Given passage:
** Begin **

Optimise EQ coef calculation routines for both speed and size. Move now unneeded fsqrt function to plugin fixed point library in case it'll be needed. Move all fixed point helper macros to dsp.h. Added FRACMUL_SHL macro to facilitate high-precision shifting of 64 bit multiplies and remove rounding from macsr in main thread to make this work as intended.

** End **

Data block:
** Begin **

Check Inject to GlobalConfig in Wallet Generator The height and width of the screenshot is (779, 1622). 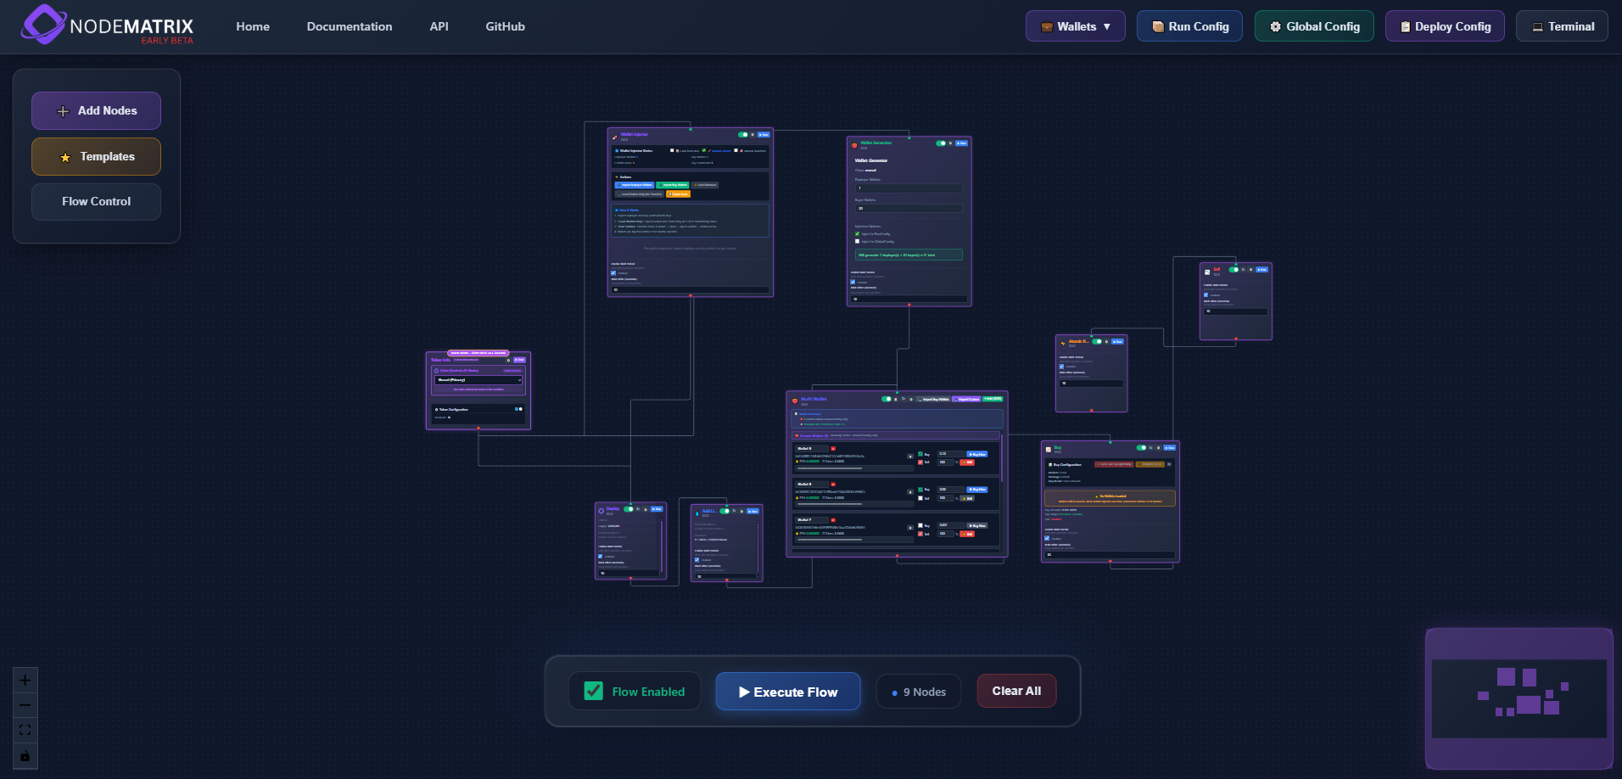[857, 241]
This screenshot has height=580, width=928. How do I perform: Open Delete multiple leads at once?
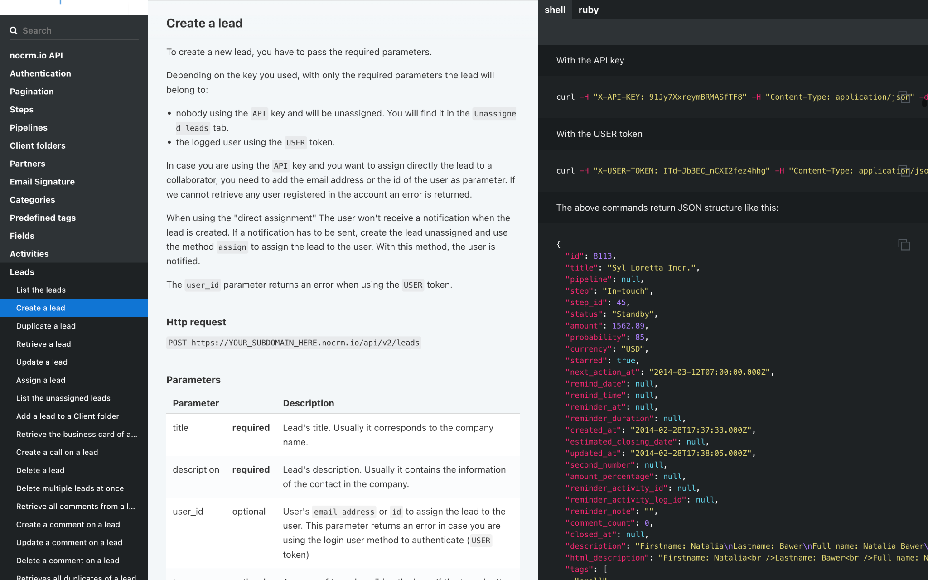point(70,488)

** End **

Goal:
According to the passage on EQ coefficient routines, where were all the fixed point helper macros moved? The data has no connection to the passage on EQ coefficient routines.

Problem solution:
They were moved to dsp.h.